Assam Labor Abuse Inspires Public Awareness Campaign

Tea pickers harvesting tea leaves in Assam, India. GettyImages.com
Assam’s largest tea estates have been cited in disturbing reports of labor abuse and child trafficking the past few years, tarnishing the reputation and marketability of one of the world’s best-known teas. Four years ago, the World Bank, university researchers, and NGOs investigating mistreatment led to critical and widespread media coverage. The resulting consumer ire led multi-national tea companies to source the assamica varietal elsewhere. In response a small-scale collaborative effort by government, NGOs (non-government organizations) and tea suppliers was established to restore the reputation of estate grown tea. Last week Britain’s largest tea suppliers, working with UNICEF (United Nations Children’s Fund) and the Ethical Tea Partnership (ETP), announced they are expanding efforts to address Assam’s deep-seated troubles through the Women, Children and Families in Assam Commitment (WCFA). Britain’s six top brands supply 70 percent of the country’s tea, generating $660 million annually. Unacceptable conditions linger. In May, an undercover investigation by the development charity Traidcraft Exchange once again revealed, “appalling living conditions” and launched the “Who picked my tea?” public awareness campaign.

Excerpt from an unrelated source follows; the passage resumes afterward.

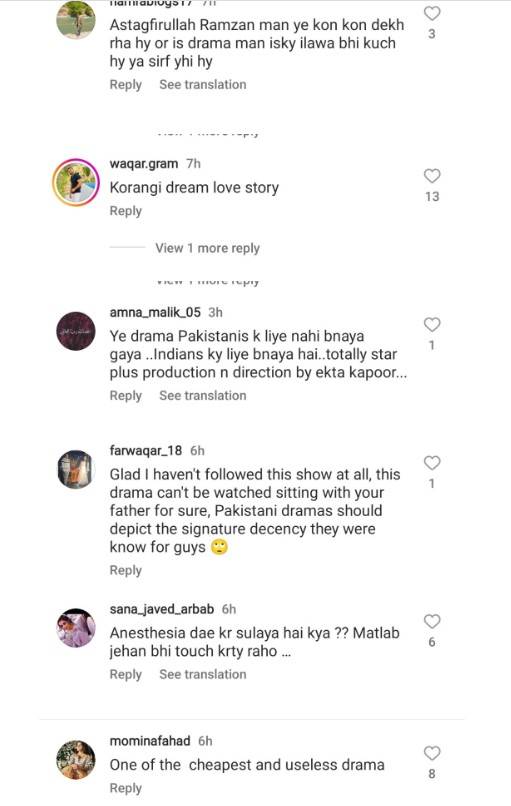Open username link amna_malik_05
Screen dimensions: 511x806
155,312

Tea estate in Assam, India
In announcing the initiative, organizers said this is a new “commitment signed by ETP’s funding partners IDH, the Sustainable Trade Initiative, Starbucks Corporation, Jacobs Douwe Egberts, Tata Global Beverages, Tata Trusts, Taylor’s of Harrogate, Tesco, Typhoo and the Ostfriesische Tee Gesellschaft (OTG).” Twinings has been working with UNICEF since 2010. Unilever which has been involved with a separate gender-focused program also signed on.” “To ensure the commitment includes a wide range of key stakeholders who are involved in the tea supply chain, it has also been signed by the ITA, the oldest tea association in India who represent 60 percent of tea production for Indian tea producers,” according to the release. Initially 200 tea gardens will receive assistance. There are approximately 800 large estates in Assam. The expanded effort builds on the success by significantly extending work in Assam to increase its scale and reach across a quarter of all tea gardens in Assam. The project aims to reach more than 250,000 people in tea communities in Assam and will help to tackle some of the most challenging issues affecting women and children, including healthcare, child development and nutrition, water, sanitation, hygiene, education and child protection. “Most importantly it will continue to improve the safety and lives of women and children living in Assam’s tea communities,” reads the release. This is an opportunity “to galvanize the wider sector to sign up and take action to help accelerate meaningful change across the region,” reads the release. Organizers said the initial program, begun in 2014 and involving 104 tea gardens, has:
  • Improved the safety of more than 35,000 girls across Assam by equipping them with essential skills to reduce the risk of violence, abuse and exploitation
  • Trained 1,000 front-line staff including local police and social workers across Assam on child protection issues to build trust between tea communities and local agencies and keep them safe
  • Reached more than 30,000 community members across tea communities in Assam to protect children against trafficking and unsafe migration.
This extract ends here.